AIM OF THE TASK:
Your reply should be the complete data, reproduced exactly.

SOURCE DATA:
□ □ □ □ □ □ □
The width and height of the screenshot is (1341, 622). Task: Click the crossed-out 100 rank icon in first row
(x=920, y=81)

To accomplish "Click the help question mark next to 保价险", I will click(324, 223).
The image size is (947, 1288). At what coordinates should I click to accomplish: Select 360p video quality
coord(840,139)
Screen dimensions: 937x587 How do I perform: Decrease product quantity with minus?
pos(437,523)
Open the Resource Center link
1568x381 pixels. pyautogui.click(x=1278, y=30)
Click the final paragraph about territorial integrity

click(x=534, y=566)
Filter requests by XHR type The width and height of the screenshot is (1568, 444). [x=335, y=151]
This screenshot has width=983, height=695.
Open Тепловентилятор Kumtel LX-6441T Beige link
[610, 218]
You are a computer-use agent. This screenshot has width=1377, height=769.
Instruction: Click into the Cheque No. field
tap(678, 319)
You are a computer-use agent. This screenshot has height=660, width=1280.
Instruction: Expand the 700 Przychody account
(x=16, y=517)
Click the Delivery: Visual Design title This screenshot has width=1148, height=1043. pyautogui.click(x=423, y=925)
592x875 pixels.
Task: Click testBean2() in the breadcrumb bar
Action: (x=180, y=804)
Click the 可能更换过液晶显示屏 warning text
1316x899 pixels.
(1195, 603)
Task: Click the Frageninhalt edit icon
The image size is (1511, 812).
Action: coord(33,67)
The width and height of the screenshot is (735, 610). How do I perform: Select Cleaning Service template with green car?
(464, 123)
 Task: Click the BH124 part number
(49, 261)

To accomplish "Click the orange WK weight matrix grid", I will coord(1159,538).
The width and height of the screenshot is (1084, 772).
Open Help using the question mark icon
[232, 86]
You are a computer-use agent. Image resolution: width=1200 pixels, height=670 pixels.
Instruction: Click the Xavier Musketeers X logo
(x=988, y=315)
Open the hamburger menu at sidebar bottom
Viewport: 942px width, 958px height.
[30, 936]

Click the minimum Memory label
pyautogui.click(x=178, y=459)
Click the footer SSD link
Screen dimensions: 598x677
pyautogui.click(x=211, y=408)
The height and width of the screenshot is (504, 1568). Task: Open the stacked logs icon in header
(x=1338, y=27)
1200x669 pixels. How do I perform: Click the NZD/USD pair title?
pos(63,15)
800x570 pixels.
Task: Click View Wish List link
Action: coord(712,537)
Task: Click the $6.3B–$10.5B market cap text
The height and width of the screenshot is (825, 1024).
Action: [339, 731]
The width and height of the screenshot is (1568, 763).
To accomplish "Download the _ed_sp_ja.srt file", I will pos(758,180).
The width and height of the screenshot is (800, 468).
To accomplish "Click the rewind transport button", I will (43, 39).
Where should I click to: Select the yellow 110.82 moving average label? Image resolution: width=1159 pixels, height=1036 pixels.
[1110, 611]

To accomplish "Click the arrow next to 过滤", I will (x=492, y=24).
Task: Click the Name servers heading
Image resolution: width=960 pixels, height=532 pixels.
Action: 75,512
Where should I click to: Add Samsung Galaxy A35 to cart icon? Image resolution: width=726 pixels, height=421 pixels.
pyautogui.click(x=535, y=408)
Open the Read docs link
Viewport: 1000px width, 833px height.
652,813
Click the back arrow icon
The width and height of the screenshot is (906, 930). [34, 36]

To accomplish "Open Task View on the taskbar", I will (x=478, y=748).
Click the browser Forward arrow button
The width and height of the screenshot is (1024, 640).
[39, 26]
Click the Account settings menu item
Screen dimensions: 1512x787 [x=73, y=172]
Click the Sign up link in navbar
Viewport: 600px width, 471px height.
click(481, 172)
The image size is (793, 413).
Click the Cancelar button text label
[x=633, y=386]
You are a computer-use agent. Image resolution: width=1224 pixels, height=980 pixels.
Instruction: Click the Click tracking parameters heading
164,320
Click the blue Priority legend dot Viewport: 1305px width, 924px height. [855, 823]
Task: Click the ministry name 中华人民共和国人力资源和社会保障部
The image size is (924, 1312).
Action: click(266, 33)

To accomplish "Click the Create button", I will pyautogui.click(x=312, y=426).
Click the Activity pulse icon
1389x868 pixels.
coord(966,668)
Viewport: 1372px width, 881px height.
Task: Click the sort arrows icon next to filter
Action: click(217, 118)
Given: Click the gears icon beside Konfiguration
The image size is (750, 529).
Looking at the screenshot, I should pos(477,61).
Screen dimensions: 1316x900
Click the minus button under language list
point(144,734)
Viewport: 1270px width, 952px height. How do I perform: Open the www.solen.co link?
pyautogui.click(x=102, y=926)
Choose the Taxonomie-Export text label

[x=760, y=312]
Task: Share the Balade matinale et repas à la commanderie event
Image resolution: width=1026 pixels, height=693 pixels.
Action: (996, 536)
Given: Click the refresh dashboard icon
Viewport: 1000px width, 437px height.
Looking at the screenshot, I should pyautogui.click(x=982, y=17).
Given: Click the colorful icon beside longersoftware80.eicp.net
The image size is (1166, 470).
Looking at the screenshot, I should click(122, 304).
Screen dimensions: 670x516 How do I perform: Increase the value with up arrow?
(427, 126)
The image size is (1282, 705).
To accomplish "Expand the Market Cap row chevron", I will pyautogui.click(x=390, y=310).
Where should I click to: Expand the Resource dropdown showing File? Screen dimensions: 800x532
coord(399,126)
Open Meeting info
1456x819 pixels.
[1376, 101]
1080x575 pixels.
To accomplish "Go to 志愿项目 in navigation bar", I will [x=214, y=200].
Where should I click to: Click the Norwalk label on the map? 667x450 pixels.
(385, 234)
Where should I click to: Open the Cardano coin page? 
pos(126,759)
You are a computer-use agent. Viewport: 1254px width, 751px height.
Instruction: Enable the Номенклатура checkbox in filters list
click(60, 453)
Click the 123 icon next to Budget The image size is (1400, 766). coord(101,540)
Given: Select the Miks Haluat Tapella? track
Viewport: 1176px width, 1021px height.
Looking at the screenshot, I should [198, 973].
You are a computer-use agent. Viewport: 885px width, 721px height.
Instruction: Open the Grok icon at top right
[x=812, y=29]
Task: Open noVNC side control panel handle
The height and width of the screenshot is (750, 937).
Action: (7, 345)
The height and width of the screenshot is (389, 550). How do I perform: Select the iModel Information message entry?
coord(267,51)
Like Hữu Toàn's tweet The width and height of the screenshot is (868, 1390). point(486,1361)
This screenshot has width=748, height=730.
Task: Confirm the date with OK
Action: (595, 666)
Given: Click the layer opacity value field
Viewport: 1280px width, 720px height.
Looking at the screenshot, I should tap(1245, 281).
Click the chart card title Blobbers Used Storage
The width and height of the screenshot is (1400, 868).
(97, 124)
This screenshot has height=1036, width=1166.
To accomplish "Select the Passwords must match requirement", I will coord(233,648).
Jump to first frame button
□ □ □ □ □ □ □
RESPONSE TO THE EXERCISE:
The width and height of the screenshot is (1341, 622). Task: Click the crossed-out 100 rank icon in first row
(x=920, y=81)

To accomplish "Click the help question mark next to 保价险", I will click(324, 223).
The image size is (947, 1288). At what coordinates should I click to accomplish: Select 360p video quality
coord(840,139)
Screen dimensions: 937x587 How do I perform: Decrease product quantity with minus?
pos(437,523)
Open the Resource Center link
1568x381 pixels. pyautogui.click(x=1278, y=30)
Click the final paragraph about territorial integrity

click(x=534, y=566)
Filter requests by XHR type The width and height of the screenshot is (1568, 444). [x=335, y=151]
This screenshot has width=983, height=695.
Open Тепловентилятор Kumtel LX-6441T Beige link
[610, 218]
You are a computer-use agent. This screenshot has width=1377, height=769.
Instruction: Click into the Cheque No. field
tap(678, 319)
You are a computer-use agent. This screenshot has height=660, width=1280.
Instruction: Expand the 700 Przychody account
(x=16, y=517)
Click the Delivery: Visual Design title This screenshot has width=1148, height=1043. pyautogui.click(x=423, y=925)
592x875 pixels.
Task: Click testBean2() in the breadcrumb bar
Action: (x=180, y=804)
Click the 可能更换过液晶显示屏 warning text
1316x899 pixels.
(1195, 603)
Task: Click the Frageninhalt edit icon
The image size is (1511, 812).
Action: coord(33,67)
The width and height of the screenshot is (735, 610). How do I perform: Select Cleaning Service template with green car?
(464, 123)
 Task: Click the BH124 part number
(49, 261)

To accomplish "Click the orange WK weight matrix grid", I will coord(1159,538).
The width and height of the screenshot is (1084, 772).
Open Help using the question mark icon
[232, 86]
You are a computer-use agent. Image resolution: width=1200 pixels, height=670 pixels.
Instruction: Click the Xavier Musketeers X logo
(x=988, y=315)
Open the hamburger menu at sidebar bottom
Viewport: 942px width, 958px height.
[30, 936]

Click the minimum Memory label
pyautogui.click(x=178, y=459)
Click the footer SSD link
Screen dimensions: 598x677
pyautogui.click(x=211, y=408)
The height and width of the screenshot is (504, 1568). Task: Open the stacked logs icon in header
(x=1338, y=27)
1200x669 pixels. How do I perform: Click the NZD/USD pair title?
pos(63,15)
800x570 pixels.
Task: Click View Wish List link
Action: coord(712,537)
Task: Click the $6.3B–$10.5B market cap text
The height and width of the screenshot is (825, 1024).
Action: [339, 731]
The width and height of the screenshot is (1568, 763).
To accomplish "Download the _ed_sp_ja.srt file", I will pos(758,180).
The width and height of the screenshot is (800, 468).
To accomplish "Click the rewind transport button", I will (43, 39).
Where should I click to: Select the yellow 110.82 moving average label? Image resolution: width=1159 pixels, height=1036 pixels.
[1110, 611]

To accomplish "Click the arrow next to 过滤", I will (x=492, y=24).
Task: Click the Name servers heading
Image resolution: width=960 pixels, height=532 pixels.
Action: 75,512
Where should I click to: Add Samsung Galaxy A35 to cart icon? Image resolution: width=726 pixels, height=421 pixels.
pyautogui.click(x=535, y=408)
Open the Read docs link
Viewport: 1000px width, 833px height.
652,813
Click the back arrow icon
The width and height of the screenshot is (906, 930). [34, 36]

To accomplish "Open Task View on the taskbar", I will (x=478, y=748).
Click the browser Forward arrow button
The width and height of the screenshot is (1024, 640).
[39, 26]
Click the Account settings menu item
Screen dimensions: 1512x787 [x=73, y=172]
Click the Sign up link in navbar
Viewport: 600px width, 471px height.
click(481, 172)
The image size is (793, 413).
Click the Cancelar button text label
[x=633, y=386]
You are a computer-use agent. Image resolution: width=1224 pixels, height=980 pixels.
Instruction: Click the Click tracking parameters heading
164,320
Click the blue Priority legend dot Viewport: 1305px width, 924px height. [855, 823]
Task: Click the ministry name 中华人民共和国人力资源和社会保障部
The image size is (924, 1312).
Action: click(266, 33)

To accomplish "Click the Create button", I will pyautogui.click(x=312, y=426).
Click the Activity pulse icon
1389x868 pixels.
coord(966,668)
Viewport: 1372px width, 881px height.
Task: Click the sort arrows icon next to filter
Action: click(217, 118)
Given: Click the gears icon beside Konfiguration
The image size is (750, 529).
Looking at the screenshot, I should pos(477,61).
Screen dimensions: 1316x900
Click the minus button under language list
point(144,734)
Viewport: 1270px width, 952px height. How do I perform: Open the www.solen.co link?
pyautogui.click(x=102, y=926)
Choose the Taxonomie-Export text label

[x=760, y=312]
Task: Share the Balade matinale et repas à la commanderie event
Image resolution: width=1026 pixels, height=693 pixels.
Action: (996, 536)
Given: Click the refresh dashboard icon
Viewport: 1000px width, 437px height.
Looking at the screenshot, I should pyautogui.click(x=982, y=17).
Given: Click the colorful icon beside longersoftware80.eicp.net
The image size is (1166, 470).
Looking at the screenshot, I should click(122, 304).
Screen dimensions: 670x516 How do I perform: Increase the value with up arrow?
(427, 126)
The image size is (1282, 705).
To accomplish "Expand the Market Cap row chevron", I will pyautogui.click(x=390, y=310).
Where should I click to: Expand the Resource dropdown showing File? Screen dimensions: 800x532
coord(399,126)
Open Meeting info
1456x819 pixels.
[1376, 101]
1080x575 pixels.
To accomplish "Go to 志愿项目 in navigation bar", I will [x=214, y=200].
Where should I click to: Click the Norwalk label on the map? 667x450 pixels.
(385, 234)
Where should I click to: Open the Cardano coin page? 
pos(126,759)
You are a computer-use agent. Viewport: 1254px width, 751px height.
Instruction: Enable the Номенклатура checkbox in filters list
click(60, 453)
Click the 123 icon next to Budget The image size is (1400, 766). coord(101,540)
Given: Select the Miks Haluat Tapella? track
Viewport: 1176px width, 1021px height.
Looking at the screenshot, I should [198, 973].
You are a computer-use agent. Viewport: 885px width, 721px height.
Instruction: Open the Grok icon at top right
[x=812, y=29]
Task: Open noVNC side control panel handle
The height and width of the screenshot is (750, 937).
Action: (7, 345)
The height and width of the screenshot is (389, 550). How do I perform: Select the iModel Information message entry?
coord(267,51)
Like Hữu Toàn's tweet The width and height of the screenshot is (868, 1390). point(486,1361)
This screenshot has width=748, height=730.
Task: Confirm the date with OK
Action: (595, 666)
Given: Click the layer opacity value field
Viewport: 1280px width, 720px height.
Looking at the screenshot, I should tap(1245, 281).
Click the chart card title Blobbers Used Storage
The width and height of the screenshot is (1400, 868).
(97, 124)
This screenshot has height=1036, width=1166.
To accomplish "Select the Passwords must match requirement", I will coord(233,648).
Jump to first frame button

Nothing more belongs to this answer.